I remember at some point in the past going through many web sites and changing “e-mail” to “email” because it seemed like most of the times I had seen the word lately, people were using it without the hyphen. I also recall struggling sometimes when trying to decide whether to use two words or a compound word when doing keyword research for a site. Or which spelling of a word to use when there is more than one alternative.
I enjoyed a recent post at SEO Igloo, Familiarity breeds compound words in SEO and beyond, which discusses the use of compound words and SEO. I mentioned to the authors that Google had filed a patent application that discusses how they may be trying to handle some of the issues around compounds when they receive them as parts of queries. They told me that they would be interested in learning more about the patent filing.
This isn’t a new patent application, and I wrote about it in July 2005, over at Cre8asite Forums, though it has a title that doesn’t tell you much about what it covers – Systems and methods for improving search quality.
To explain it as simply as possible, the search engine might look at a database of alternative word choices when receiving a search, to see if it should expand and refine words in that query before it searches.
The patent focuses upon examples in German because it isn’t uncommon to create compound words in German. But it makes it clear that the ideas within the patent are equally applicable to other languages:
 Moreover, while many of the examples provided above have been in the context of the German language, it will be appreciated that the techniques that have been described are readily applicable to other languages as well. Each language has its own set of linguistic features that pose problems for search.

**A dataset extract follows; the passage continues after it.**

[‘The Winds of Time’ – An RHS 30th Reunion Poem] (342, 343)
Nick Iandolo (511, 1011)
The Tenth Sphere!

Thus, to design a search engine for a given language, and/or a general-purpose search engine, an effort can be made to identify these problems and to address them.
I also found it interesting that in addition to looking at how words might be used on the pages of sites, they would also look at the words that people use while searching:
User sessions can also be analyzed to find patterns in users’ searching behavior. For example, users may apply certain transformations to compensate for problematic aspects of the language. Once a set of problem areas are identified, work can be done to generate solutions. Potential solutions can be tested or simulated to determine their effectiveness and the amount of effort needed to implement them.
I have some examples of different types of language that might be covered by this patent application. It’s interesting to see how Google treats them. A search for “Tomatoe” offers me a spelling alternative of “tomato” as in “Did you mean: tomato”. A search for “Colour” returns results for both “color” and “colour”, with the top result using the “color” variation of the word.
“Ice cream” and “icecream” might result in different results and different amounts of results. But they are likely referring to the same dessert. Google offers me a spelling correction of “ice cream” when I search for “icecream.”
Words have different forms, depending upon the context within which they are being used. Plurals in nouns or transformation based upon tense may cause them to be used differently – for instance, speak, spoke, spoken. A search for “spoke word” turns up a lot of “spoken word” results.
I mentioned the different treatments in this alternative spelling above:
You may want to try others, to see how Google may be treating a compound or inflection or alternative spelling. It’s interesting to see how the spelling correction feature of Google seems like it may be tied to this.
The patent application does mention that the two may work together, and points to some other features that may also:
 It will be appreciated that a variety of changes can be made to the systems and methods described above following embodiments of the present invention. For example, the techniques described above can be applied in combination with other techniques, such as spelling correction, synonym and/or related-word expansion, language translation, spam reduction, and/or the like, to further enhance search results.
When you are doing keyword research for a site, if you haven’t been using the keyword and keyword phrases in actual searches to see if a search engine might be expanding the query to cover compound, infections, and alternative spellings, you may want to give it a try.